Paper detail

On Thermodynamics and Phase Space of Near Horizon Extremal Geometries

Near Horizon Extremal Geometries (NHEG), are geometries which may appear in the near horizon region of the extremal black holes. These geometries have $SL(2,\mathbb{R})\!\times\!U(1)^n$ isometry, and constitute a family of solutions to the theory under consideration. In the first part of this report, their thermodynamic properties are reviewed, and their three universal laws are derived. In addition, at the end of the first part, the role of these laws in black hole thermodynamics is presented. In the second part of this thesis, we review building their classical phase space in the Einstein-Hilbert theory. The elements in the NHEG phase space manifold are built by appropriately chosen coordinate transformations of the original metric. These coordinate transformations are generated by some vector fields, dubbed "symplectic symmetry generators." To fully specify the phase space, we also need to identify the symplectic structure. In order to fix the symplectic structure, we use the formulation of Covariant Phase Space method. The symplectic structure has two parts, the Lee-Wald term and a boundary contribution.

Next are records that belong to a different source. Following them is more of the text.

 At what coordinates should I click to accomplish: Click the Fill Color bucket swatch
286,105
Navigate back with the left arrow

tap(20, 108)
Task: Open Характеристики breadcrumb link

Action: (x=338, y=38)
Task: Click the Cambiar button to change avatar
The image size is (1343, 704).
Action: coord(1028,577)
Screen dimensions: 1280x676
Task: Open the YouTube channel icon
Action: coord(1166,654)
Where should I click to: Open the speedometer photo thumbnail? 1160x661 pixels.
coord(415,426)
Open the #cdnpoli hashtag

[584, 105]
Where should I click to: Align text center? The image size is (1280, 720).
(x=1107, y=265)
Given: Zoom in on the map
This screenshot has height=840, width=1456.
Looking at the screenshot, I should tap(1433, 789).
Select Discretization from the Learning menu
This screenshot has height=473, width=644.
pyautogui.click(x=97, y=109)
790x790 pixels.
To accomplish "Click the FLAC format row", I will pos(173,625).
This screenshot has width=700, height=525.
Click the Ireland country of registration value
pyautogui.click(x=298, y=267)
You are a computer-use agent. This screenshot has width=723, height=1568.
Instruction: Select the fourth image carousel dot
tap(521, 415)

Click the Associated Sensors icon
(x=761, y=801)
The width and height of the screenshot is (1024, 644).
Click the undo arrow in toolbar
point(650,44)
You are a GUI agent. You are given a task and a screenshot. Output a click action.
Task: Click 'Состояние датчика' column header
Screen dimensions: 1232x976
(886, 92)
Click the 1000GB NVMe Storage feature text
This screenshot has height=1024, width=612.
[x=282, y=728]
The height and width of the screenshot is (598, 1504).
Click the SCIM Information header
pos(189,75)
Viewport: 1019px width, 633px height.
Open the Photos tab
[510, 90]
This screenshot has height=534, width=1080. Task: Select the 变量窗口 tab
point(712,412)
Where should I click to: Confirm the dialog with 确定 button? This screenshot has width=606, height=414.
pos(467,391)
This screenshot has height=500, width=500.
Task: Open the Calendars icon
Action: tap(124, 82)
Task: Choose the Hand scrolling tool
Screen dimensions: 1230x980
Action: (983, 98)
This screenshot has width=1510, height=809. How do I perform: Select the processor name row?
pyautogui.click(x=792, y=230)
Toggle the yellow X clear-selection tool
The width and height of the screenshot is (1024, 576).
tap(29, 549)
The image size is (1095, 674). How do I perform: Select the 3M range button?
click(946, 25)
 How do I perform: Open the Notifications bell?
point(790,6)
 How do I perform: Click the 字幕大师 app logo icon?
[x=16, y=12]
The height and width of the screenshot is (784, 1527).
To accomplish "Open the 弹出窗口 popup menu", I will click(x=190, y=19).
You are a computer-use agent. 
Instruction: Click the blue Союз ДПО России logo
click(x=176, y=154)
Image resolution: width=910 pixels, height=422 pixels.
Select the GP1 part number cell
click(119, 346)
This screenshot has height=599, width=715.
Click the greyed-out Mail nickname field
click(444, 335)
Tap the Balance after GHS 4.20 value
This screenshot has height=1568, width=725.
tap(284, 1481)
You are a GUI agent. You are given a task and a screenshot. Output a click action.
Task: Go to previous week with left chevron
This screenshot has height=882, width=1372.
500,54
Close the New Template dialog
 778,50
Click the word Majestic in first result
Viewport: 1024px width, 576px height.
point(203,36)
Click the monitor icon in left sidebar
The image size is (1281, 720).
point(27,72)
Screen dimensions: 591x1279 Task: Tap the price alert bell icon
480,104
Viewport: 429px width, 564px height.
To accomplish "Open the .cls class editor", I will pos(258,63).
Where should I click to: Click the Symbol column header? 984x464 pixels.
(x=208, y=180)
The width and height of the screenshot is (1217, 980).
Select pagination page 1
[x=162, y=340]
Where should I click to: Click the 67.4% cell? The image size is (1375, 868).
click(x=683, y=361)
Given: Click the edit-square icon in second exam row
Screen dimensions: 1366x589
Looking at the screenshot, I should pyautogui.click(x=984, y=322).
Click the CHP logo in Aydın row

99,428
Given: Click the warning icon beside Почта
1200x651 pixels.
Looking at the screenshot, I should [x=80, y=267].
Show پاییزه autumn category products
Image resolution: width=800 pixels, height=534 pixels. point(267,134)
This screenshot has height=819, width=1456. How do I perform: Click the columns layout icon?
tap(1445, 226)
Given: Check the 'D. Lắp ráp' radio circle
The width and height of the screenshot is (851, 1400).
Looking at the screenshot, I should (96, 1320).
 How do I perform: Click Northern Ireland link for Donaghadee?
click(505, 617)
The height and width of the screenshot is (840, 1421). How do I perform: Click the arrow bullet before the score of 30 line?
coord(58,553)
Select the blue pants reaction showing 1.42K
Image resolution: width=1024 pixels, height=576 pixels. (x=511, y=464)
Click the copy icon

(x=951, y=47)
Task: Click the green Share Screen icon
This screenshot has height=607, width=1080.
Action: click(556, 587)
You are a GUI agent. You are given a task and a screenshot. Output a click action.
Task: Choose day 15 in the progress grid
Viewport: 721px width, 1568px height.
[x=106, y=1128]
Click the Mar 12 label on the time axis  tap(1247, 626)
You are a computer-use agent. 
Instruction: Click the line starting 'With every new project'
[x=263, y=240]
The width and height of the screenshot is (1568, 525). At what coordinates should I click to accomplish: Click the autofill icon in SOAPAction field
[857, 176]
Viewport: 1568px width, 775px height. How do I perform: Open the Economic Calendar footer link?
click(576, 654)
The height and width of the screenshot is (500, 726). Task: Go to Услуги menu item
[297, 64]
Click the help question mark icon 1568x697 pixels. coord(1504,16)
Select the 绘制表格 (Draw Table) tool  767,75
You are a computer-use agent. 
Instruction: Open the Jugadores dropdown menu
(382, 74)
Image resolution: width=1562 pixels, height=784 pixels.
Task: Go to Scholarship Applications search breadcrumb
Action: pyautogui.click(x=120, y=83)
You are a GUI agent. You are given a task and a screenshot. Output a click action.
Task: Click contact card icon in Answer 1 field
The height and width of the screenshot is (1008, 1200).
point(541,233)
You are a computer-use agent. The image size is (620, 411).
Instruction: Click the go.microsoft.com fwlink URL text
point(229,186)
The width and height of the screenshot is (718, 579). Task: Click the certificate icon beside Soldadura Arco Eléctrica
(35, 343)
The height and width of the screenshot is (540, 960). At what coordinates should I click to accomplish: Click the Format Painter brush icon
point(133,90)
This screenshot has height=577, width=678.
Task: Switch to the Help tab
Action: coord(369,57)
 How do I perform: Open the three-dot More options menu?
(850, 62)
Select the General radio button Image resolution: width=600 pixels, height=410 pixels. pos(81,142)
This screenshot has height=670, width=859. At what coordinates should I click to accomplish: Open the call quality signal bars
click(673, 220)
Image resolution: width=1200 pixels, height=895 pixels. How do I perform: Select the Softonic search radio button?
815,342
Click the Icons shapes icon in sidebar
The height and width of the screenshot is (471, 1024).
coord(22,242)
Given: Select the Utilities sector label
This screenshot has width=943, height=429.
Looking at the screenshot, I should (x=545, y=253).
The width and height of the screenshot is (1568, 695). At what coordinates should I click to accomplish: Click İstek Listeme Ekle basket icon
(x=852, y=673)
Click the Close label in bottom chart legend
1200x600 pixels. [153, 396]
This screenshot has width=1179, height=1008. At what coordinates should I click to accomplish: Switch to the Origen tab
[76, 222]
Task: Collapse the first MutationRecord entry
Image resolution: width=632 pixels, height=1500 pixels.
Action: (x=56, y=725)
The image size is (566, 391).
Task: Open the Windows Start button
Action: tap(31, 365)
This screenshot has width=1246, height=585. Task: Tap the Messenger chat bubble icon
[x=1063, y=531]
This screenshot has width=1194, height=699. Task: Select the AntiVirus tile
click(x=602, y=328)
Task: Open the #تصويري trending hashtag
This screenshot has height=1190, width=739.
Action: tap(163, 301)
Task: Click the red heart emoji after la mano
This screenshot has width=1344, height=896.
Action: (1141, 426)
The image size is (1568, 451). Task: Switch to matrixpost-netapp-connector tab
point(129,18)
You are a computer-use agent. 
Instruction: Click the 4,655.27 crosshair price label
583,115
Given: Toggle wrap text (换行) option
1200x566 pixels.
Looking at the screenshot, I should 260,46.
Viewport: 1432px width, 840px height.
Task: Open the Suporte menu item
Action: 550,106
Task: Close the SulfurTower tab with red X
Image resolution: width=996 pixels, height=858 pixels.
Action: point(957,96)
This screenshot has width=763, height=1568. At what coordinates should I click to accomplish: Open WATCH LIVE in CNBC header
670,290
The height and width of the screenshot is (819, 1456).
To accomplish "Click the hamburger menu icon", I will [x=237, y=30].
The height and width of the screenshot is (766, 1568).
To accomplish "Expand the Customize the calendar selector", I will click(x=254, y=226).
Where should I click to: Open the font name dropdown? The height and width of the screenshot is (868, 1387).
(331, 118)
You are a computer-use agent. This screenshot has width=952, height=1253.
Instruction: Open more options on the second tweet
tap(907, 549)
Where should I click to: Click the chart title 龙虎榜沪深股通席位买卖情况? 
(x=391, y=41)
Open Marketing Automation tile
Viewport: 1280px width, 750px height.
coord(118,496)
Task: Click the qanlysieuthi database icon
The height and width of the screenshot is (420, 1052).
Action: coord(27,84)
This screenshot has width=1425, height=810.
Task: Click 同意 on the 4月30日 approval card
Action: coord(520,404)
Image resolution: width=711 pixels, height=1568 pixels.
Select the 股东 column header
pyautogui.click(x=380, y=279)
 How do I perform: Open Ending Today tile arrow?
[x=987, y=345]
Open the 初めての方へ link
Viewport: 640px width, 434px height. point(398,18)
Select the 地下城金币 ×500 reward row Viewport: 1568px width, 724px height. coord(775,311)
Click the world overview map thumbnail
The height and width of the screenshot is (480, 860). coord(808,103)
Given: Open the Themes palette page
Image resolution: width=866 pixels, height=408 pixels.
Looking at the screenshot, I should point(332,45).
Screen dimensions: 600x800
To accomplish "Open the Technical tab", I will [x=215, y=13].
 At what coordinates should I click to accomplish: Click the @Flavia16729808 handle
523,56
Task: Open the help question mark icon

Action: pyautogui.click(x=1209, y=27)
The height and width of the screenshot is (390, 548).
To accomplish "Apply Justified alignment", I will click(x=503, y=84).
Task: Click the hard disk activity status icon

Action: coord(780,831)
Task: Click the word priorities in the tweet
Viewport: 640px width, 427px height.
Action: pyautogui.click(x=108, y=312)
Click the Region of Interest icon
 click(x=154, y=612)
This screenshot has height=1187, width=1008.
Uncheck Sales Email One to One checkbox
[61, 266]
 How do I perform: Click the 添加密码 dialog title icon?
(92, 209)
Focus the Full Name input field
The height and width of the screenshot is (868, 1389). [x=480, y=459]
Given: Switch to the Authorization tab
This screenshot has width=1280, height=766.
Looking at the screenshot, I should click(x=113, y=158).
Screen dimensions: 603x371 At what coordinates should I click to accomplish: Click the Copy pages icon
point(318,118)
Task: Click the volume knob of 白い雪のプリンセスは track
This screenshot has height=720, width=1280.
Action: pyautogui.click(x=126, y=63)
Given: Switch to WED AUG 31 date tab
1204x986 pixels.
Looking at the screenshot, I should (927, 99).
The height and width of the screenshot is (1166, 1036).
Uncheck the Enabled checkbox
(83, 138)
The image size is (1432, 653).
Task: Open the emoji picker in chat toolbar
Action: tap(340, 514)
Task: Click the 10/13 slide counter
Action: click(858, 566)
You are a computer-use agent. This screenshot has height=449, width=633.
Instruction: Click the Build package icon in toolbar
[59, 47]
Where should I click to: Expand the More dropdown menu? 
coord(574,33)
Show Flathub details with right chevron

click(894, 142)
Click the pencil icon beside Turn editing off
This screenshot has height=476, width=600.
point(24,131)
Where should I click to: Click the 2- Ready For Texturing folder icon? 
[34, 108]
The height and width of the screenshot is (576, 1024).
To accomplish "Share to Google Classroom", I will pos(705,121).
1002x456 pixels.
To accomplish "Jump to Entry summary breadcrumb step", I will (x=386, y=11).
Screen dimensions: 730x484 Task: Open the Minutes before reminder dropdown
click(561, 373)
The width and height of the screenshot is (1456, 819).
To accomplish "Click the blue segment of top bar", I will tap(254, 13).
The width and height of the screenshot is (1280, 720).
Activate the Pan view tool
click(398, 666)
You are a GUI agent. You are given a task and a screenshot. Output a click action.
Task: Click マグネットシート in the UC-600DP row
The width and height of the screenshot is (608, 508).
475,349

The latter is fixed requiring on-shell vanishing of the symplectic current, which guarantees the conservation and integrability of the symplectic structure, and leads to the new concept of "symplectic symmetry." Given the symplectic structure, we construct the corresponding conserved charges, the "symplectic symmetry generators." We also specify the explicit expression of the charges as a functional over the phase space. These symmetry generators constitute the "NHEG algebra," which is an infinite dimensional algebra (may be viewed as a generalized Virasoro), and admits a central extension which is equal to the black hole entropy.